— Task to carry out —
Copy exactly the lines from the start of the data below through the one that carries "Task: Open SkinsRestorer's external link icon", and only those.

________________________________________

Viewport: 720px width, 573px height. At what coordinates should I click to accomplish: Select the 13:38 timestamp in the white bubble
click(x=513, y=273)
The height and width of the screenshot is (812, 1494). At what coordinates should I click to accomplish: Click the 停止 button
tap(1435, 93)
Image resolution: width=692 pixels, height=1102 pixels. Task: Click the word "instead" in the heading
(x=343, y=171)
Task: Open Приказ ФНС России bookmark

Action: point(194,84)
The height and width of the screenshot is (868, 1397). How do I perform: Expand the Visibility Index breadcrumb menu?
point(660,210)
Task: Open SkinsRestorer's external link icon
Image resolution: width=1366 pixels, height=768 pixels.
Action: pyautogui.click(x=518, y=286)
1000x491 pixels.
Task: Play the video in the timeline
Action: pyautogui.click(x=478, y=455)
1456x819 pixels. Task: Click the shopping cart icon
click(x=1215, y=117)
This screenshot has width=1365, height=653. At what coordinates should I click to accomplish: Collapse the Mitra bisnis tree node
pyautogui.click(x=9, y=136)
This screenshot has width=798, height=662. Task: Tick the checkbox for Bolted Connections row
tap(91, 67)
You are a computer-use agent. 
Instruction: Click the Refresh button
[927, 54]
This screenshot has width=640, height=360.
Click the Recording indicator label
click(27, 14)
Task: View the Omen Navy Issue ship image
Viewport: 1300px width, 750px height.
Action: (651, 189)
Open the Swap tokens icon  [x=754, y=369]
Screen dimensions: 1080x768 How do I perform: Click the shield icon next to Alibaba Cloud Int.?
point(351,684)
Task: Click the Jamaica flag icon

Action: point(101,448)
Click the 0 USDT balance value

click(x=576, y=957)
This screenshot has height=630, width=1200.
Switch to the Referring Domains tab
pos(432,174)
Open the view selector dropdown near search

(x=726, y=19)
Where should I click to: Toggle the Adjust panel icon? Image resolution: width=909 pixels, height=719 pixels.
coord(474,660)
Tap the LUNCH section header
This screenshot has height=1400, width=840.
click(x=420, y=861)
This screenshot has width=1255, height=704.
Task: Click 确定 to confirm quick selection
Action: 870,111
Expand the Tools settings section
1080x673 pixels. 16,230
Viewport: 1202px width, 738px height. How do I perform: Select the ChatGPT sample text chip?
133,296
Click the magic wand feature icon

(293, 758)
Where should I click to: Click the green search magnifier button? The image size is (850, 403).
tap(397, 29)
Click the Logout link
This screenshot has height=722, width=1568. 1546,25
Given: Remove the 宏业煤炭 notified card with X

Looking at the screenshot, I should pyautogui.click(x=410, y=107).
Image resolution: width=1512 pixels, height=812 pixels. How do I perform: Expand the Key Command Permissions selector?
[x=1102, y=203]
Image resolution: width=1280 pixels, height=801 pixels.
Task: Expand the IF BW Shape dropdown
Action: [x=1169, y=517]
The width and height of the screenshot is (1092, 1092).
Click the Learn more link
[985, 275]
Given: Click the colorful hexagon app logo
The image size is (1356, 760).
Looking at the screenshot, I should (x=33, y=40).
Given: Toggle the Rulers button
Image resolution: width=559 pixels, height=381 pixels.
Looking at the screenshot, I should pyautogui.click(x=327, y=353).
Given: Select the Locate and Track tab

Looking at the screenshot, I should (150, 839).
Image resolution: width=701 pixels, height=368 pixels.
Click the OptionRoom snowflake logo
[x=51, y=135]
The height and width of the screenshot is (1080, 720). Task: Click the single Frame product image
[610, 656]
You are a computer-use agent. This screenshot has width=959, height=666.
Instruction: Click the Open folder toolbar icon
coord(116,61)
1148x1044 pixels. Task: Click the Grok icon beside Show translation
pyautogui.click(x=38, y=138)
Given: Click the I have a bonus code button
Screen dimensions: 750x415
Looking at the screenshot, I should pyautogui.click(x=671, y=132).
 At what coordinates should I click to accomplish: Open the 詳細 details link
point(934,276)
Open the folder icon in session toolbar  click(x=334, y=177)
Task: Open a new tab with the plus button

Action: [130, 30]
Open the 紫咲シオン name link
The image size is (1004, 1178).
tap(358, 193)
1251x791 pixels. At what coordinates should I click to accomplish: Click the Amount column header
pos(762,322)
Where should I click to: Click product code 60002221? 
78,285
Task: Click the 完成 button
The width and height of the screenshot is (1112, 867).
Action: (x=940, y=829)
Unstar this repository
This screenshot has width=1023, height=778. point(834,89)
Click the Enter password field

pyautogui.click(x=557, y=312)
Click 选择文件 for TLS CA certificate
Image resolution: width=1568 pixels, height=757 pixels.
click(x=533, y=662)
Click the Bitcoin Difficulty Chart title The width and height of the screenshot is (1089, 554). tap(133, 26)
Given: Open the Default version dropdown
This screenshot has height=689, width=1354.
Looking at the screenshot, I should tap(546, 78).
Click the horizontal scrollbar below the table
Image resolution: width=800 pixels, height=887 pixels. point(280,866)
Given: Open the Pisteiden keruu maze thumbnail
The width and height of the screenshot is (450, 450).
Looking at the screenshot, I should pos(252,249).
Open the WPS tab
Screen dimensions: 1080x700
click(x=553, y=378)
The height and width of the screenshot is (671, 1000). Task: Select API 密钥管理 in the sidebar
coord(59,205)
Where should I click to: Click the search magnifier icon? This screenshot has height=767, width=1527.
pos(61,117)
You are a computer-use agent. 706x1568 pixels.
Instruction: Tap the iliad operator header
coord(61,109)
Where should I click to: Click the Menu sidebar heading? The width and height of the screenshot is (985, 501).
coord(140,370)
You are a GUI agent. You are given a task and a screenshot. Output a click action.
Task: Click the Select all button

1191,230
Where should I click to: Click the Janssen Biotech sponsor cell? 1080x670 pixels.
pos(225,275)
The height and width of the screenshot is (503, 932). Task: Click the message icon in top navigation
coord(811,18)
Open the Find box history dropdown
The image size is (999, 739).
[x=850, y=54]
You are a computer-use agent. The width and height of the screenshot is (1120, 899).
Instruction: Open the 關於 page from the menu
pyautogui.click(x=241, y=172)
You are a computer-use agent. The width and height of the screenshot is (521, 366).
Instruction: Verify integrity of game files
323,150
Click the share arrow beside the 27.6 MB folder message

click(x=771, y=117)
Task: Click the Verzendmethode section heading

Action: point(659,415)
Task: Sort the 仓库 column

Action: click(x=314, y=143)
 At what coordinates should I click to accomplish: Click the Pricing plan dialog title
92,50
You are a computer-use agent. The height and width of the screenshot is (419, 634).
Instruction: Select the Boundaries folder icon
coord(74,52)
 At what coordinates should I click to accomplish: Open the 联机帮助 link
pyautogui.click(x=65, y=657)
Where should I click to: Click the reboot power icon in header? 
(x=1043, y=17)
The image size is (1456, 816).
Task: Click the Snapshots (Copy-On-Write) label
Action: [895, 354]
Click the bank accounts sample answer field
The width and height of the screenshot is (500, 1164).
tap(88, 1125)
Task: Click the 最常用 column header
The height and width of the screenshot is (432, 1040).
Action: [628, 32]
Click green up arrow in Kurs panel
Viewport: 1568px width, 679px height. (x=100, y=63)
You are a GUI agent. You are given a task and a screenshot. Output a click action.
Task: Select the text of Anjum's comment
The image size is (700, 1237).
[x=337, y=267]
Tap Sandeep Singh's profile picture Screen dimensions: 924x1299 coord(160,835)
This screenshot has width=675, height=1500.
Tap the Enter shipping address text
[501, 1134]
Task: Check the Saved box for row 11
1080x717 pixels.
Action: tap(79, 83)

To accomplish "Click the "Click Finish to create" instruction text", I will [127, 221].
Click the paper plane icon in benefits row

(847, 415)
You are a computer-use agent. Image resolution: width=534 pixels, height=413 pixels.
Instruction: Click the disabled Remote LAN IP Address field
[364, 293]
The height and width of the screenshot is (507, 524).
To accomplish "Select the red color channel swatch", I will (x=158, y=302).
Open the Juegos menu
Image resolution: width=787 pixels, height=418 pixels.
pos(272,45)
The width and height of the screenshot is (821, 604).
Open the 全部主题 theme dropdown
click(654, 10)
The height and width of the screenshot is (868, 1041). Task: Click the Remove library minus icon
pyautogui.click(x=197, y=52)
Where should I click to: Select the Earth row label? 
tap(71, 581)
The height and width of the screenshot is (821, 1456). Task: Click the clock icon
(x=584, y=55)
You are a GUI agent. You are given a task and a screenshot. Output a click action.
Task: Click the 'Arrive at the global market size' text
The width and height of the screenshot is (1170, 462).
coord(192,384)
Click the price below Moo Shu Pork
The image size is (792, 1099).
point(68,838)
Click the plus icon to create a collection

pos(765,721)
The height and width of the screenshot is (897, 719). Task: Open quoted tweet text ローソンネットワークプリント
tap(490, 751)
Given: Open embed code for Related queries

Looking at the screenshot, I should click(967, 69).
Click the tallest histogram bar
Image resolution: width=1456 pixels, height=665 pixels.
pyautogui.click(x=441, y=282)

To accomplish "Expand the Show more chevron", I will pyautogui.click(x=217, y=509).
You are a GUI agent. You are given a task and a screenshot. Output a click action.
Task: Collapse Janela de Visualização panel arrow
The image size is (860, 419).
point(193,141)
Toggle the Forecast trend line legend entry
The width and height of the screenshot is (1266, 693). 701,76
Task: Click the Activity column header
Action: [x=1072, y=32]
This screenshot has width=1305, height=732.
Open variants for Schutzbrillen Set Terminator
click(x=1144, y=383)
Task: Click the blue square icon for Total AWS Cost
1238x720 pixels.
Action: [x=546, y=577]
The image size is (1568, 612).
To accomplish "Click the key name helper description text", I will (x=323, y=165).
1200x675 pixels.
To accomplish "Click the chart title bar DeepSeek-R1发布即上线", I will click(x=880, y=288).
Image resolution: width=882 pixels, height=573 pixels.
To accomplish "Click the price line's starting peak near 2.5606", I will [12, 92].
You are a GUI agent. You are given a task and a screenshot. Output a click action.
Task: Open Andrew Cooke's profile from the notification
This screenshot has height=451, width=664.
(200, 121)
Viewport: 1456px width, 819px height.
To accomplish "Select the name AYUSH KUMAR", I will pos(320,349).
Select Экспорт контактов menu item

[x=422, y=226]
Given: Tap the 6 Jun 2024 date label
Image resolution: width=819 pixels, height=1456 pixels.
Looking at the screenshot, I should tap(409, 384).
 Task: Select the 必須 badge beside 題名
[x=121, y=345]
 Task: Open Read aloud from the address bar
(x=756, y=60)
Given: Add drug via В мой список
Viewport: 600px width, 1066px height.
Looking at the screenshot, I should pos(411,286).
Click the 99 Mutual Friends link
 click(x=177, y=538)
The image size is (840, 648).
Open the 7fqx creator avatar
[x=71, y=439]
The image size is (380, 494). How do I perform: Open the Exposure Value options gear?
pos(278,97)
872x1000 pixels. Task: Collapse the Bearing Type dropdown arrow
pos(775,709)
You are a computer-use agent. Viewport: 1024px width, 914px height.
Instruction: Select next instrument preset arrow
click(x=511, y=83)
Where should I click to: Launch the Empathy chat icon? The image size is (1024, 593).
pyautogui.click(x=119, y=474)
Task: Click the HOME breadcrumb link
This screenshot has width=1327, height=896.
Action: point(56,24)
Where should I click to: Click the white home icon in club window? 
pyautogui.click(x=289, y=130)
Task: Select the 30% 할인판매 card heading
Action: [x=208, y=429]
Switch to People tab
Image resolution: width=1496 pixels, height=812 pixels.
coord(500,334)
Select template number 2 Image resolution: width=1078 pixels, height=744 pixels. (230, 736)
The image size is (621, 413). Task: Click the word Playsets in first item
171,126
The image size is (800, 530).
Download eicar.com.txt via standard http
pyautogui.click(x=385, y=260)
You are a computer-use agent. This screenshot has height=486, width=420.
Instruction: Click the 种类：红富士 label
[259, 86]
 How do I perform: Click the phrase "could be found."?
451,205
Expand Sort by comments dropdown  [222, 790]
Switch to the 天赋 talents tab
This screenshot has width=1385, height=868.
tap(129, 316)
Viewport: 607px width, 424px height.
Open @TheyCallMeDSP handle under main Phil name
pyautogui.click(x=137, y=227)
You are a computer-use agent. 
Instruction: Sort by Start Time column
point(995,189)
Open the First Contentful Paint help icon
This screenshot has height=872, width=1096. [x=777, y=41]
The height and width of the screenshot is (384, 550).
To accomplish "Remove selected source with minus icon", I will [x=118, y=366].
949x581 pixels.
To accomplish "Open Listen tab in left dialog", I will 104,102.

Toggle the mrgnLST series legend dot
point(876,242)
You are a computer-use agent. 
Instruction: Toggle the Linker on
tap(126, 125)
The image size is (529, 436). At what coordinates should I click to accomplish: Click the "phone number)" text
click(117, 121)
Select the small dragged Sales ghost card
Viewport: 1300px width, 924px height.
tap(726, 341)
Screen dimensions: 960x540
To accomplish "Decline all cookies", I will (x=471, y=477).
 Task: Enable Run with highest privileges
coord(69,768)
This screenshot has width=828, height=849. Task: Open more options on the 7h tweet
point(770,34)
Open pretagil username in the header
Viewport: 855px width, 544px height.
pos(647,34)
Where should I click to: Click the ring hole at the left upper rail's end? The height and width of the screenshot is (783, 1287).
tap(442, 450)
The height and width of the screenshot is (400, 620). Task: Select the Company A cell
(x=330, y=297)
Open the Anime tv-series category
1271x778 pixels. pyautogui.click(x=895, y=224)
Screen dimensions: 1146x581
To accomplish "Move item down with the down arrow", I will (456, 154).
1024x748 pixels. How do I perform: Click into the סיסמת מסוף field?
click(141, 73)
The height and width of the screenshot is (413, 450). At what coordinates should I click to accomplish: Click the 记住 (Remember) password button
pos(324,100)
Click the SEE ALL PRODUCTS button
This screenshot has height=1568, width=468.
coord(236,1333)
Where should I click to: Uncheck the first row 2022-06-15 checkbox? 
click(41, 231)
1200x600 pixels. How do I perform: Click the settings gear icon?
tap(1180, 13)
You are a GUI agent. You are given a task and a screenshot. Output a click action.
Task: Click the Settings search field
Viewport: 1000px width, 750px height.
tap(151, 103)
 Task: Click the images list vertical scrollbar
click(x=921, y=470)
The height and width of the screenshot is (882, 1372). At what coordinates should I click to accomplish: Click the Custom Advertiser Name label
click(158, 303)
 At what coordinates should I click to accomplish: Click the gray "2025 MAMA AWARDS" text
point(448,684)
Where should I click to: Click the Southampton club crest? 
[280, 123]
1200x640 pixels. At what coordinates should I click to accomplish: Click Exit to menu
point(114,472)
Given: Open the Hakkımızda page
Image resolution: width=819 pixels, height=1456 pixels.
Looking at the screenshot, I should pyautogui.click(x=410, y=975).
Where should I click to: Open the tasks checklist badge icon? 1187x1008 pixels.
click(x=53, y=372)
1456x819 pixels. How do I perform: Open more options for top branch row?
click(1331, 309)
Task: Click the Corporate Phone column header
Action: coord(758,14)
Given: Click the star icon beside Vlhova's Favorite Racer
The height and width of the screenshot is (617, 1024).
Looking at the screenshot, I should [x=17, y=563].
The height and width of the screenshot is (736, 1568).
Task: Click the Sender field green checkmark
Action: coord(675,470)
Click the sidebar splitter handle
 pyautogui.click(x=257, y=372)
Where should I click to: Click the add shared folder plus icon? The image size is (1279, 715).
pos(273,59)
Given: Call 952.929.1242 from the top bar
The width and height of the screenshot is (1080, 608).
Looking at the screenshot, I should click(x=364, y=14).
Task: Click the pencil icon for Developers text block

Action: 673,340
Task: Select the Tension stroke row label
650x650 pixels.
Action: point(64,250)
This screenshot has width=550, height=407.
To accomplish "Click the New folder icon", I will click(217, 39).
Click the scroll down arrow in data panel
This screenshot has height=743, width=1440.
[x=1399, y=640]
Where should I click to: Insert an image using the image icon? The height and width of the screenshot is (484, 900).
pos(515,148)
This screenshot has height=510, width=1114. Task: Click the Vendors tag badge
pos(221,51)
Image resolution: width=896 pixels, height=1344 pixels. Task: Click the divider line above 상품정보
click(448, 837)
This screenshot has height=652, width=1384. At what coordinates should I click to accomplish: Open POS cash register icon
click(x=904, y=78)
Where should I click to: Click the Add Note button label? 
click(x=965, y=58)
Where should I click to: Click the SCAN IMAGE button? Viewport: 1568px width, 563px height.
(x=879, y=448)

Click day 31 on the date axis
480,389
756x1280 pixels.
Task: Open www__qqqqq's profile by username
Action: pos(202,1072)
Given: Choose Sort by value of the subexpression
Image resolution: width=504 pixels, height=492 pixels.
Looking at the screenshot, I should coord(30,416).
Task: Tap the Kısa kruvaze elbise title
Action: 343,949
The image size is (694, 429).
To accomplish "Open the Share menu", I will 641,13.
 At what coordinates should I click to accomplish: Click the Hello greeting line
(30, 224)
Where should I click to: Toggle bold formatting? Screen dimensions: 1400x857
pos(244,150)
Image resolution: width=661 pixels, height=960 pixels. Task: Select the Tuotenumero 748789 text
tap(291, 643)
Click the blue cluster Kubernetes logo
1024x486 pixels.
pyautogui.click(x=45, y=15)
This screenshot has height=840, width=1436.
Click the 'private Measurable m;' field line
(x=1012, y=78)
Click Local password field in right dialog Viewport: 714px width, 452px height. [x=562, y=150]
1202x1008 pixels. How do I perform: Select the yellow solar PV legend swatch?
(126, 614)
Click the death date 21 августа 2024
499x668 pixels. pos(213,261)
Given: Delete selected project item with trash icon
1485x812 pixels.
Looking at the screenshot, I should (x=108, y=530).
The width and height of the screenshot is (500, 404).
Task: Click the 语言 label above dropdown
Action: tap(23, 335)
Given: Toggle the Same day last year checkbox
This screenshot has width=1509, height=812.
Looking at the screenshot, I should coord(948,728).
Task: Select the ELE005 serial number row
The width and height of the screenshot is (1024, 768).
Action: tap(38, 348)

________________________________________

— Completed exercise —
Viewport: 720px width, 573px height. At what coordinates should I click to accomplish: Select the 13:38 timestamp in the white bubble
click(x=513, y=273)
The height and width of the screenshot is (812, 1494). At what coordinates should I click to accomplish: Click the 停止 button
tap(1435, 93)
Image resolution: width=692 pixels, height=1102 pixels. Task: Click the word "instead" in the heading
(x=343, y=171)
Task: Open Приказ ФНС России bookmark

Action: point(194,84)
The height and width of the screenshot is (868, 1397). How do I perform: Expand the Visibility Index breadcrumb menu?
point(660,210)
Task: Open SkinsRestorer's external link icon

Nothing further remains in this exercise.